Aldi launched two of it’s Featherweight wines across Ireland yesterday. The idea is that low alcohol (5.5%) reduces the calories per bottle versus a standard bottle of wine.
A 12% vol would be between 90 and 120 cals per 125ml while the Featherweights are a mere 52cals. That’s impressive. They sell at a simple €4.49 per bottle and currently we have a Pinot Grigio and a White Zinfandel.
Aldi tells us that:
Featherweight Italian Pinot Grigio includes the finest Italian grapes and features a typical straw yellow colour. The wine has fresh, crisp citrus notes with white peach aromas, as well as a full flavour with lasting finish. At only 5.5% ABV, it pairs beautifully with a light salad or seafood dish. Per 125ml serving, it contains just 52 calories.
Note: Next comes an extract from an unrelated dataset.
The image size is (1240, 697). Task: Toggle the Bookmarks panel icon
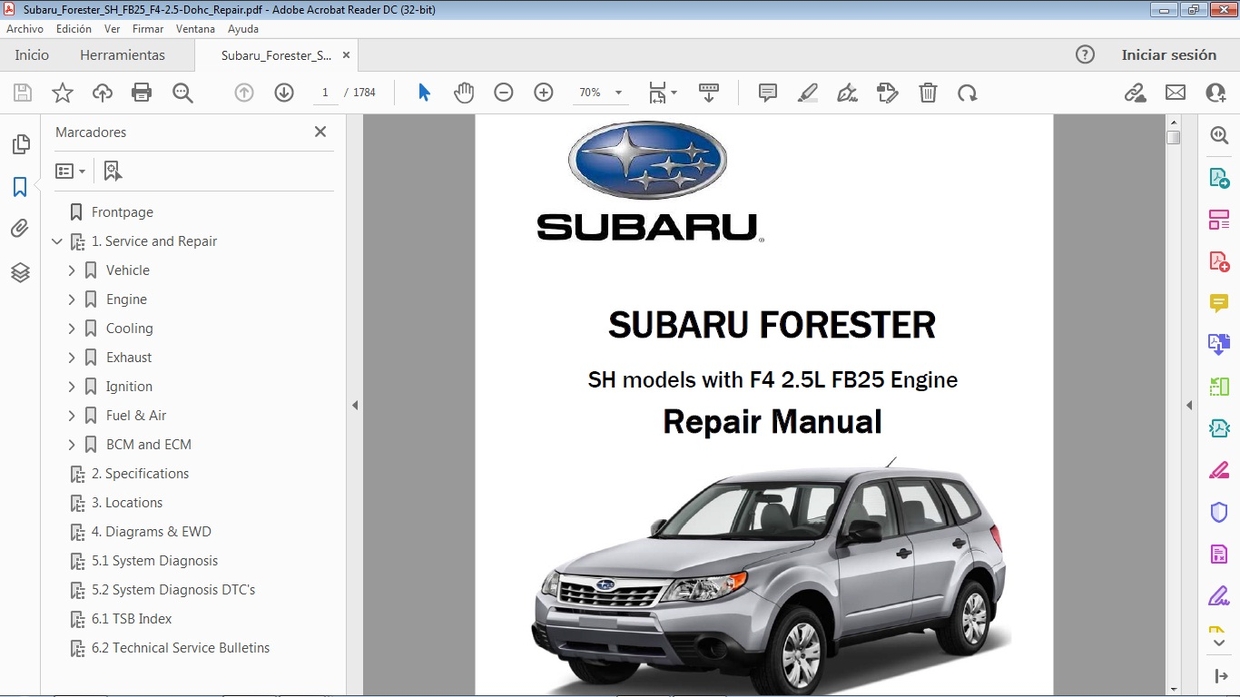(20, 185)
Featherweight White Zinfandel is an expertly crafted blend using Californian White Zinfandel grapes, with a beautifully natural, vibrant pink colour and luscious, fresh strawberry aromas. The wine has a lively and full flavour of fruit juices. At only 5.5% ABV, it is the perfect aperitif and a great companion to fruity desserts. Per 125ml serving, the wine contains just 57 calories.
I haven’t tried either of these yet but when I do I’ll let you know what I think. They look promising and I’m a sucker for a good name …..
Do low alc wines ‘work’? In general the answer is no, they don’t. This is mainly down to the fact that ( besides calories..) alcohol adds a sort of glycerine feel and added weight to the taste profile. Without these many low alcs taste light and lacking substance.
That said, (there’s always a BUT …) lowER alcohol wines are worth their weight in gold.
Most people can’t enjoy wines that are have high alcohol levels. Besides, many of these are positively bad for your health – after a few glasses! (High is in excess of 13.5%vol ….)
I was fascinated by a discussion I had with Sam Forrest of Forrest Wines in Marlborough NZ at a JN Wines tasting last year. Sam was showing his ‘Doctors Sauvignon Blanc 2016‘. It’s only 9.5%vol and made from grapes that have fully ripened. His family, it seems, has pioneered a way to Grow Less Alcohol by working with the vines’ secondary foliage growth. Sugar accumulation is reduced but everything ripens up fine. Or so I’m told …. Oh, Forrest Wines are quite simply exquisite ….
Of course there are quite a few low alcohol wines on our shelves already. None have ‘taken off’. I wonder is it because they are low alcohol or is it because we just know they are there?